- _Work required_:
Update the entries below by changing "screenshot" to "image" wherever it occurs, and write the lines out again with everything else left as it is.

- _Dataset content_:

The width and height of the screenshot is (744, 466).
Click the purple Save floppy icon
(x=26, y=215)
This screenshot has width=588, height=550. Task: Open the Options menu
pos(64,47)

- _Solved exercise_:
The width and height of the image is (744, 466).
Click the purple Save floppy icon
(x=26, y=215)
This image has width=588, height=550. Task: Open the Options menu
pos(64,47)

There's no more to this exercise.